WHAT THE TASK REQUIRES:
Restate the listing in full, keeping every word as it is.

RECORDS SUPPLIED:
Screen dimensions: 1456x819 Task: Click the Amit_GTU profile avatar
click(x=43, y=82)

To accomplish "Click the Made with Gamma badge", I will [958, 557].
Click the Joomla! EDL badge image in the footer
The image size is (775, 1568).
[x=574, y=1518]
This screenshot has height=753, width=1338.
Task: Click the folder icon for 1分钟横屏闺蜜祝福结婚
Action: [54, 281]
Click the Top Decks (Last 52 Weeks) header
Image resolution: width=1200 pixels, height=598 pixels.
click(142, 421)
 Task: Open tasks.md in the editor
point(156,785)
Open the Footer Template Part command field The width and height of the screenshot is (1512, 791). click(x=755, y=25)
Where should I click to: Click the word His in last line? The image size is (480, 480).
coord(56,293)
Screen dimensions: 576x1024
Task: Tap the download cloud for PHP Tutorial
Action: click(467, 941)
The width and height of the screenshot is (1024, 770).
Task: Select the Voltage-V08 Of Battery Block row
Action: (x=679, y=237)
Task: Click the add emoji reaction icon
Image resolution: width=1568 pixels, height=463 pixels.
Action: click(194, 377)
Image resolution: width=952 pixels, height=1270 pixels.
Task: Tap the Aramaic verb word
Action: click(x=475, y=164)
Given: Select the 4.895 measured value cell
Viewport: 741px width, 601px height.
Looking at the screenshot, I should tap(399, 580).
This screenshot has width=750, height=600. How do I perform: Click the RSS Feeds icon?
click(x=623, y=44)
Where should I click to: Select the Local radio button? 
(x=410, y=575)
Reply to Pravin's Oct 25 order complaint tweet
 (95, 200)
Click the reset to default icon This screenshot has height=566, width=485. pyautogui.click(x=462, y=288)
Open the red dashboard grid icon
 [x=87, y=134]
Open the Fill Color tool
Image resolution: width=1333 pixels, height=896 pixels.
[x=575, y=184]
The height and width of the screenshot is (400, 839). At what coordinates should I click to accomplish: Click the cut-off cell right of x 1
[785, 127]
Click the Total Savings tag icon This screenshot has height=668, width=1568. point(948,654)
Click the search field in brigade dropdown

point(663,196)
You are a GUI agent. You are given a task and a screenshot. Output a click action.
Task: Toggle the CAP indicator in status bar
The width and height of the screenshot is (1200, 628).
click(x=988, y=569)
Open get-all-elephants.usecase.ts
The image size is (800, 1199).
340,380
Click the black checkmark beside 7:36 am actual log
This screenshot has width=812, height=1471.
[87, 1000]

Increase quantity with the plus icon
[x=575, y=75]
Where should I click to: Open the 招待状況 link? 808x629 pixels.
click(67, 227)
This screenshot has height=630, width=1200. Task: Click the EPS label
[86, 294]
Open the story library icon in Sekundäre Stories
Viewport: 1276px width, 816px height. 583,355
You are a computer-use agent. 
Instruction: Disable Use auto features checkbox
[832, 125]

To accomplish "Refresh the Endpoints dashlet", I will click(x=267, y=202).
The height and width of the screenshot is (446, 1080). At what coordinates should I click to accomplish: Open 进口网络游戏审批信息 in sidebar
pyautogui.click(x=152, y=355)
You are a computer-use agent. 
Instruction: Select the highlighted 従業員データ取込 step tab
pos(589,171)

PROBLEM SOLUTION:
Screen dimensions: 1456x819 Task: Click the Amit_GTU profile avatar
click(x=43, y=82)

To accomplish "Click the Made with Gamma badge", I will [958, 557].
Click the Joomla! EDL badge image in the footer
The image size is (775, 1568).
[x=574, y=1518]
This screenshot has height=753, width=1338.
Task: Click the folder icon for 1分钟横屏闺蜜祝福结婚
Action: [54, 281]
Click the Top Decks (Last 52 Weeks) header
Image resolution: width=1200 pixels, height=598 pixels.
click(142, 421)
 Task: Open tasks.md in the editor
point(156,785)
Open the Footer Template Part command field The width and height of the screenshot is (1512, 791). click(x=755, y=25)
Where should I click to: Click the word His in last line? The image size is (480, 480).
coord(56,293)
Screen dimensions: 576x1024
Task: Tap the download cloud for PHP Tutorial
Action: click(467, 941)
The width and height of the screenshot is (1024, 770).
Task: Select the Voltage-V08 Of Battery Block row
Action: (x=679, y=237)
Task: Click the add emoji reaction icon
Image resolution: width=1568 pixels, height=463 pixels.
Action: click(194, 377)
Image resolution: width=952 pixels, height=1270 pixels.
Task: Tap the Aramaic verb word
Action: click(x=475, y=164)
Given: Select the 4.895 measured value cell
Viewport: 741px width, 601px height.
Looking at the screenshot, I should tap(399, 580).
This screenshot has width=750, height=600. How do I perform: Click the RSS Feeds icon?
click(x=623, y=44)
Where should I click to: Select the Local radio button? 
(x=410, y=575)
Reply to Pravin's Oct 25 order complaint tweet
 (95, 200)
Click the reset to default icon This screenshot has height=566, width=485. pyautogui.click(x=462, y=288)
Open the red dashboard grid icon
 [x=87, y=134]
Open the Fill Color tool
Image resolution: width=1333 pixels, height=896 pixels.
[x=575, y=184]
The height and width of the screenshot is (400, 839). At what coordinates should I click to accomplish: Click the cut-off cell right of x 1
[785, 127]
Click the Total Savings tag icon This screenshot has height=668, width=1568. point(948,654)
Click the search field in brigade dropdown

point(663,196)
You are a GUI agent. You are given a task and a screenshot. Output a click action.
Task: Toggle the CAP indicator in status bar
The width and height of the screenshot is (1200, 628).
click(x=988, y=569)
Open get-all-elephants.usecase.ts
The image size is (800, 1199).
340,380
Click the black checkmark beside 7:36 am actual log
This screenshot has width=812, height=1471.
[87, 1000]

Increase quantity with the plus icon
[x=575, y=75]
Where should I click to: Open the 招待状況 link? 808x629 pixels.
click(67, 227)
This screenshot has height=630, width=1200. Task: Click the EPS label
[86, 294]
Open the story library icon in Sekundäre Stories
Viewport: 1276px width, 816px height. 583,355
You are a computer-use agent. 
Instruction: Disable Use auto features checkbox
[832, 125]

To accomplish "Refresh the Endpoints dashlet", I will click(x=267, y=202).
The height and width of the screenshot is (446, 1080). At what coordinates should I click to accomplish: Open 进口网络游戏审批信息 in sidebar
pyautogui.click(x=152, y=355)
You are a computer-use agent. 
Instruction: Select the highlighted 従業員データ取込 step tab
pos(589,171)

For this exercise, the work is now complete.